This is the final piece of our story of Saint Ben — the closing scenes following Ben’s death. It contains Jonathan’s great grief, but ends in delight with profound implications for us all.
Following Ben’s death, Jonathan refuses to speak to anyone. The next time he is at church, he retreats to their secret place in the bell tower and lets Grizzly know his intent to stay up there indefinitely, and Grizzly guards him religiously. Since Jonathan isn’t speaking, he and mute Grizzly are on equal terms. In fact, Grizzly’s silence is the perfect receptacle for Jonathan’s grief.
Jonathan stays up in the tower for three days. He only comes down to go to the bathroom, deliver his papers that are being dropped off at the church and sit silently with Grizzly. His parents endure his silence and trust Grizzly’s volunteer security. On the day of Ben’s funeral, before anyone is there, Jonathan sneaks down to the coffin with Grizzly and discovers, to his horror, that he can hardly recognize Ben. That’s because the people at the funeral home had put a smile on his face that had never been there, at least as long as Jonathan had known him. This was not the real Ben. Jonathan suddenly gets a Ben-shaped idea. He must do something. He can’t keep himself from doing it. He reaches in the coffin and adjusts the face of Ben until it resembles something more like his usual sarcastic smirk. Grizzly nods in approval.
Back up the tower, Jonathan observes the large crowd of people filing in for the funeral service including the mayor and his wife. Pastor Beamering delivers a moving message in which he notes an unexplainable altering of Ben’s face and yet a change that truly captured Ben’s character. And then he closes with an announcement guaranteed to get Jonathan down from the tower: “And for those of you who are planning on following us to the cemetery, you will need to plan accordingly, because Mayor Seth Wilson has arranged for a police escort and a five-mile ride down the entire Tournament of Roses Parade route on Colorado Avenue — as a memorial to Ben. And Jonathan, if you can hear me, you have a personal invitation from the mayor to ride with him in the lead car. He is eager for you to join him.” Jonathan turns to the other side of the tower where a vent allows a view to the front of the church, and there, in front of the hearse that will carry Ben, and behind two motorcycle policemen, is the mayor’s 1958 Edsel convertible all decked out in roses as if in another parade.
And as the funeral procession drives off with Jonathan and Grizzly in the back seat of that wonderful Edsel, we see the note Ben handed Jonathan stuck to the wall inside the tower:
“There is a God-shaped hole in the heart of Ben. There is a Ben-shaped hole in the heart of God.”
So they lost the Edsel and they lost Ben, but God gained a classic, and the Ford Motor company gained one too, though they have yet to realize it.

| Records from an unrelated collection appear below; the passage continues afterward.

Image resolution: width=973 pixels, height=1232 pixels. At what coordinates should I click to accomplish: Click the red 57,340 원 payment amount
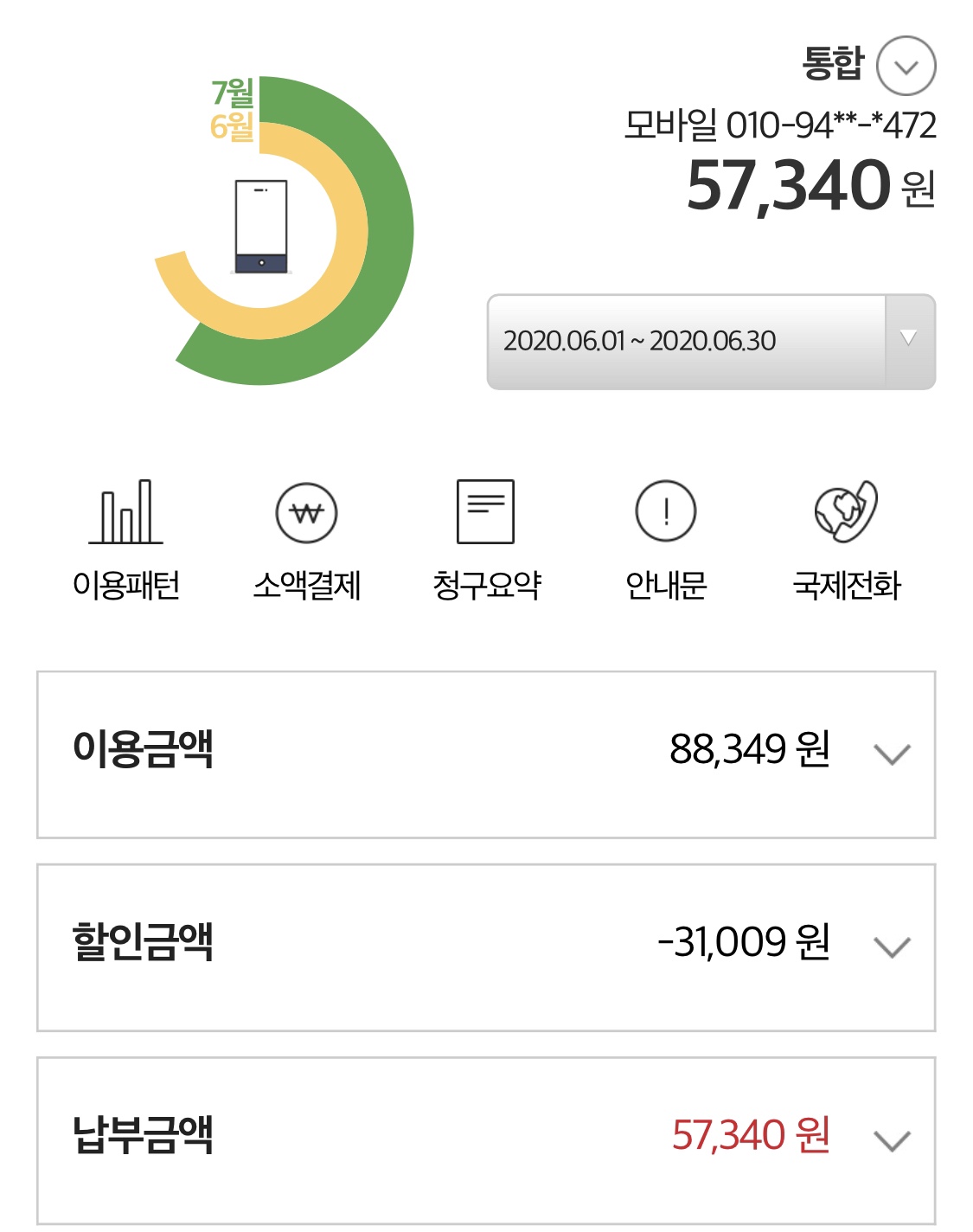click(x=751, y=1134)
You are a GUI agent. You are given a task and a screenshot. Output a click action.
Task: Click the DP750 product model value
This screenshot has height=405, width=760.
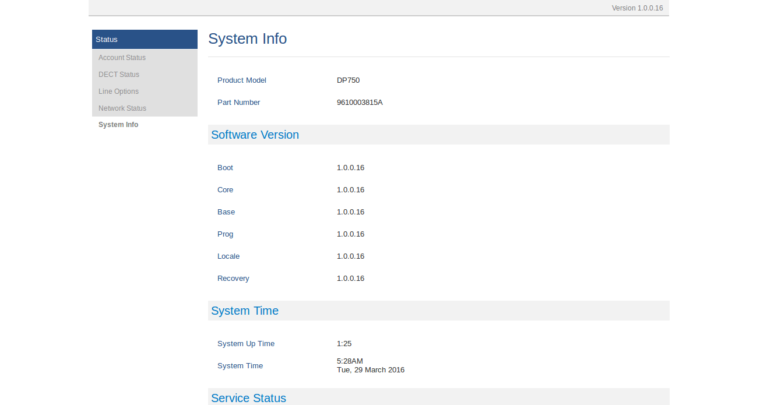pyautogui.click(x=348, y=80)
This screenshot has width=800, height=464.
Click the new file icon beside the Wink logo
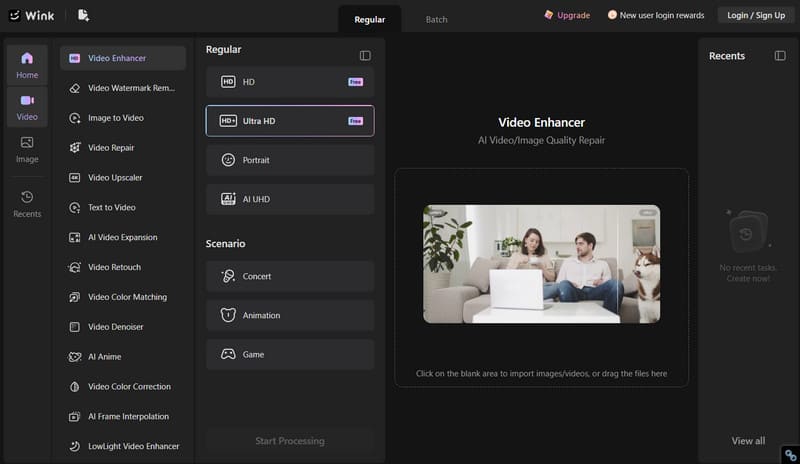[x=83, y=15]
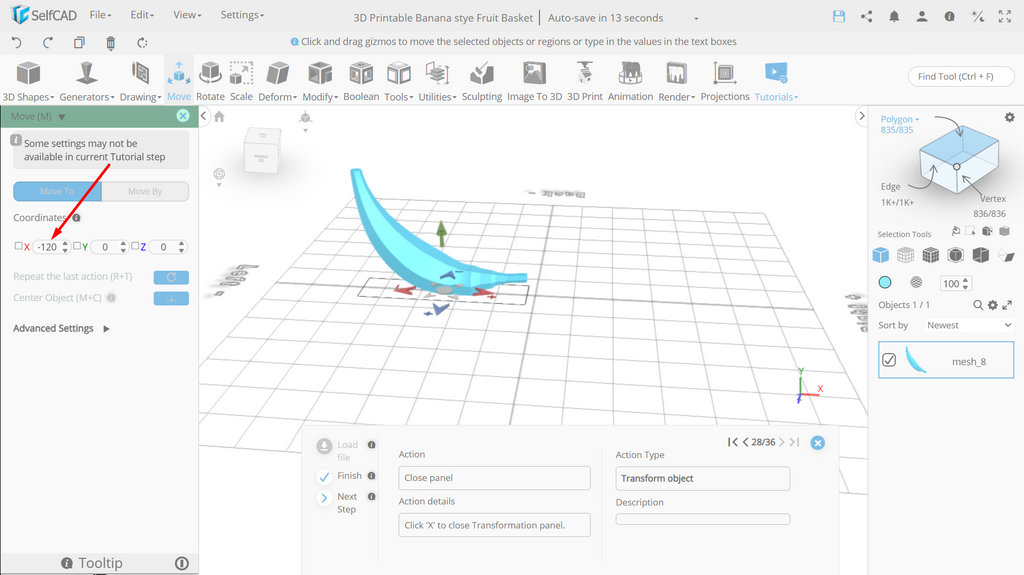
Task: Toggle the Z coordinate checkbox
Action: tap(135, 246)
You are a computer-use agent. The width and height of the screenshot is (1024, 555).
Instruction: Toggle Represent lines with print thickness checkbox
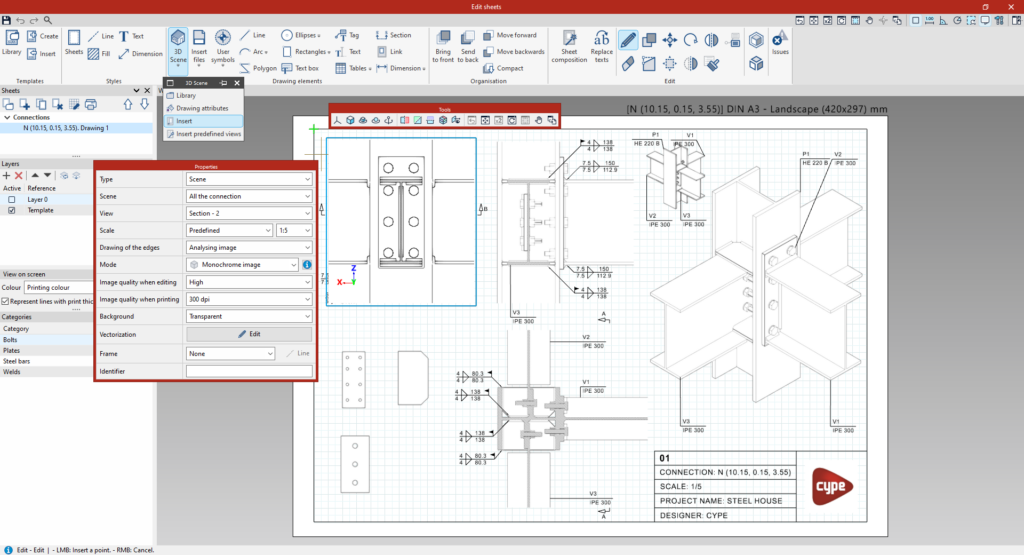(x=5, y=301)
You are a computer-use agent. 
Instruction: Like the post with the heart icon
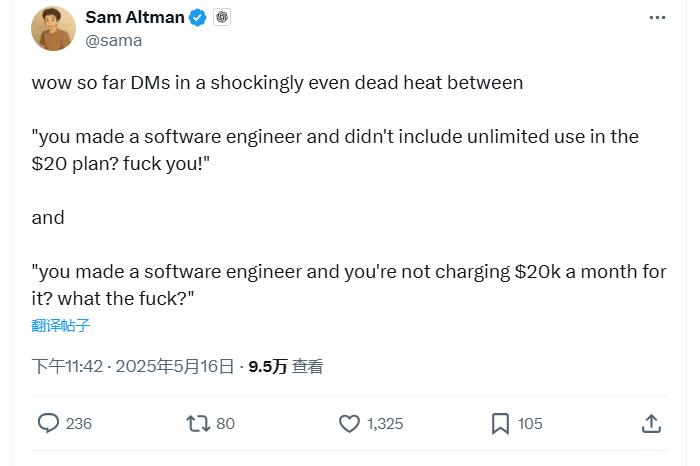349,424
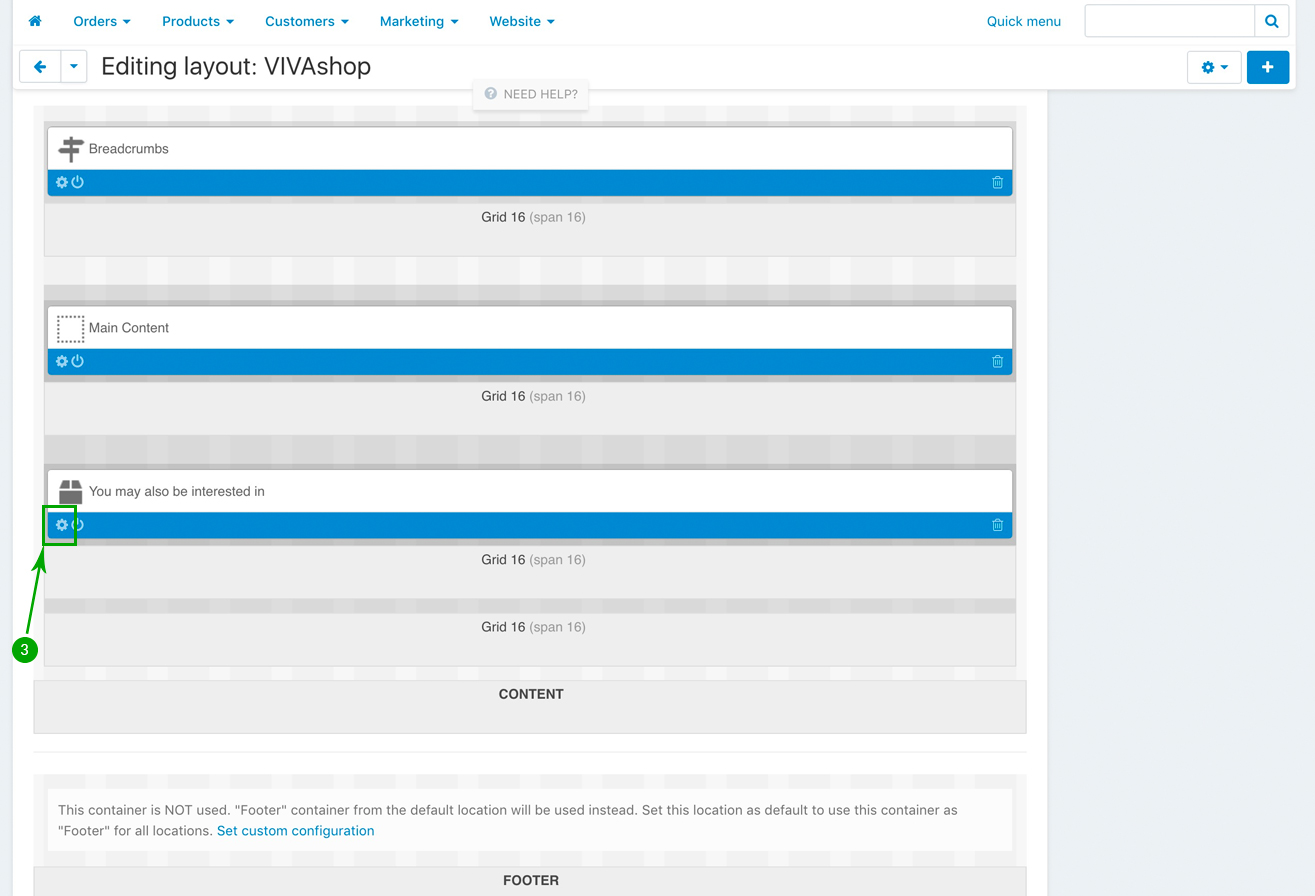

“This was Ben’s own revelation. His odd shape, the horse-collar grille of his mouth, his sunken cheeks, the taillights of his ears curved inward, the gears of his mind that shifted from buttons in the steering column of his inner direction, the engine that ran with a fatal flaw, doomed from the start — this was all a part of the shape of Ben, and this was all loved by God and given a purpose on earth and in heaven. Ben was official.” (p. 277)
* * * * *
This is the core message of the story, Saint Ben. To take Pascal’s God-shaped vacuum in the heart of Ben and turn it around to a Ben-shaped vacuum in the heart of God — a place, by implication, that God has carved out in His heart for each one of us that is in exactly our shape. It gives us each worth and credibility — just like Ben — but most importantly, love. That the all-sufficient, all-powerful, all-knowing God would purposely create in Himself a “need” for us, is a mystery we will never fathom. But it’s true. And once we realize this, it changes the way we think about ourselves, and the way we think about others. God has created a hole in His heart for that person you are trying to tell about Jesus. And God has created a hole in His heart for that person you are having a hard time loving, so that maybe you should change your thinking about that person to bring it more in line with how He thinks about them. But by all means, receive and believe how He thinks about you.
“If only we could see the value of one soul like God does.”